É no único elogio que dispensa a José Sócrates, primeiro-ministro socialista com quem coabitou de 2006 a 2011, que Cavaco Silva regressa a novembro de 2015, para melhor atacar o Governo a que deu posse contrariado: o do PS de António Costa, com o apoio parlamentar do BE, PCP e PEV. "Devo reconhecer que, na definição e execução das políticas económicas e sociais, o primeiro-ministro não se deixou captar pelo PCP ou pelo BE. Sempre o vi bem consciente de que o caminho defendido por esses partidos seria desastroso para Portugal e para os portugueses. O modelo leninista que querem implementar só tem gerado miséria e totalitarismo. A experiência mostra que, se o primeiro-ministro tivesse ido por aí, a herança deixada pelos governos a que presidiu teria sido muito pior."

Sem dedicar uma linha aos resultados económicos do atual Governo socialista, Cavaco sentencia da sua cátedra de professor catedrático - condição que invoca logo na segunda linha do livro, quando se interroga "como foi possível" chegar onde chegou: "Não existe na Europa, nem tão-pouco no mundo, qualquer país que seja desenvolvido e que registe um caminho de sucesso tendo partidos de extrema-esquerda a determinar a condução da política económica." Este parágrafo da página 484 retira qualquer surpresa ao anunciado próximo volume que publicará "em devido tempo". No mais, o livro é um ajuste de contas com Sócrates, com um relato exaustivo da versão de Cavaco do que foram as 188 reuniões semanais.

O antigo Presidente da República escreve várias vezes que desconfiava das "boas notícias" sucessivas que lhe trazia o primeiro-ministro de então. Pondo na boca de Sócrates muitas frases, Cavaco assume sempre um tom professoral como quando em maio de 2010, perante a crise internacional e os mercados que podiam "derrotar" o país, escreve: "O primeiro-ministro seguiu a minha exposição, mas, pela sua reação, percebi que os seus conhecimentos de macroeconomia não chegavam para a entender."
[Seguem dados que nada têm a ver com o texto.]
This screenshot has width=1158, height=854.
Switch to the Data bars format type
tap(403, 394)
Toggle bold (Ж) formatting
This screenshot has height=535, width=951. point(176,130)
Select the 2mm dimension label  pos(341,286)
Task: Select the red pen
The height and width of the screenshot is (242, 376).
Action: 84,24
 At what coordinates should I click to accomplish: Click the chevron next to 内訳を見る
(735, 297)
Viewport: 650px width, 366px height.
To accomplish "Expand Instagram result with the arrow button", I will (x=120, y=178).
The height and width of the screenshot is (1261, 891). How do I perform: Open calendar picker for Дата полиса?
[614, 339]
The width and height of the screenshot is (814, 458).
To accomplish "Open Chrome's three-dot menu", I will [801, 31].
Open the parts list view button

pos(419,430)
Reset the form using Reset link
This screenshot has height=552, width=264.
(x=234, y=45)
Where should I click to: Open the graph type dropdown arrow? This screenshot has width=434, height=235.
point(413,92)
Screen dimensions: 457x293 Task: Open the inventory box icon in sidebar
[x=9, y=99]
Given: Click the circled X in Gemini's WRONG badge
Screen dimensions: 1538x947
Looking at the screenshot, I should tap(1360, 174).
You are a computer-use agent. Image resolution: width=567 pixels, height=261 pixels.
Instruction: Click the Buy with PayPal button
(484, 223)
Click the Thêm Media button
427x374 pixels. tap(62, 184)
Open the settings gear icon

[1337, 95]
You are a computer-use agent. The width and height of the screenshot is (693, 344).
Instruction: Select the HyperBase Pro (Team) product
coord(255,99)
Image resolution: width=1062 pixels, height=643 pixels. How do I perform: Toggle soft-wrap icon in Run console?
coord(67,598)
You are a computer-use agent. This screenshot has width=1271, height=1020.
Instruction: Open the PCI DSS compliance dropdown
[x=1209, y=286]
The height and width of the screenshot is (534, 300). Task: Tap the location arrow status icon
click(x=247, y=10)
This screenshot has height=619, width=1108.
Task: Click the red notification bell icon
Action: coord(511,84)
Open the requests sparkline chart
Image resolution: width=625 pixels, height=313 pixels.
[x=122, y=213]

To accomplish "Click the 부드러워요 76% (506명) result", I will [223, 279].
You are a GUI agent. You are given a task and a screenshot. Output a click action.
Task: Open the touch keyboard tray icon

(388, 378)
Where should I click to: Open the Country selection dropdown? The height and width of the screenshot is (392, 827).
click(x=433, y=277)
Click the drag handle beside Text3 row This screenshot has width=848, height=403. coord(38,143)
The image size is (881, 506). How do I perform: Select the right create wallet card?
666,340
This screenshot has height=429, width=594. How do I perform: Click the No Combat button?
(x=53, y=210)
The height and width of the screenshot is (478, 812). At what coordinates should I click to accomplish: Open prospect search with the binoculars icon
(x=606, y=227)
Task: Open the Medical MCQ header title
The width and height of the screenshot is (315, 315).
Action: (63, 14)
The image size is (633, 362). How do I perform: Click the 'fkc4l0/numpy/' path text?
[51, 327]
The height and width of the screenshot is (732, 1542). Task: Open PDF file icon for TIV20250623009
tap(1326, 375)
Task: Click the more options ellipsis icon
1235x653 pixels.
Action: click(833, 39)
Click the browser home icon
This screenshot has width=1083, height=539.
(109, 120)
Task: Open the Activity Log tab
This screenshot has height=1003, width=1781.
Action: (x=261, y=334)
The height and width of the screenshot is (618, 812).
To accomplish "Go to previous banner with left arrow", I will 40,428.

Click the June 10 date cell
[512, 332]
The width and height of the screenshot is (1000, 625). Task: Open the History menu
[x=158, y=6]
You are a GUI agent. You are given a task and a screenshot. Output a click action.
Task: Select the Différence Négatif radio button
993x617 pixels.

Sócrates e o PS são acusados por Cavaco de tudo tentarem, "sem olhar a meios, para ganhar as eleições e para preservar a maioria absoluta no Parlamento". Estamos em 2009: "O controlo e a manipulação da comunicação social, de cuja fama não se livravam, e a pressão sobre os empresários - fragilizados pelo grau de endividamento -, seriam certamente armas que iriam ser utilizadas." Outro exemplo, segundo Cavaco, das relações pouco transparentes entre o socialista e a comunicação social é o da compra da TVI pela PT, no qual Sócrates lhe pediu para "pôr fim ao inquérito" parlamentar. Na volta, Cavaco respondeu: "O senhor primeiro-ministro sabe que isso é uma ideia absurda." O episódio das escutas de Belém é reduzido a uma "historieta de verão", "uma intriga política insidiosa", durante as férias algarvias da família Cavaco, "alimentada por setores do PS com a participação ativa de alguns órgãos de comunicação social", com a qual quiseram envolver o Presidente "na campanha eleitoral das eleições legislativas de 27 de setembro" de 2009.

Este terceiro volume das memórias políticas de Cavaco é mais uma acha no mito também alimentado pelo próprio de que é "um intruso" na política, na qual chegou por "mero acaso", uma contradição de termos quando o próprio, para se comparar a Mário Soares, recorda "o ressentimento" do fundador do PS por ter "obtido mais de 50 por cento dos votos em quatro eleições" e ter desempenhado "as altas funções de primeiro-ministro e de Presidente da República mais tempo que ele". Sim, Cavaco ainda se diz um intruso, quando a política foi tudo menos um acaso na sua vida. Estas quase 600 páginas provam-no.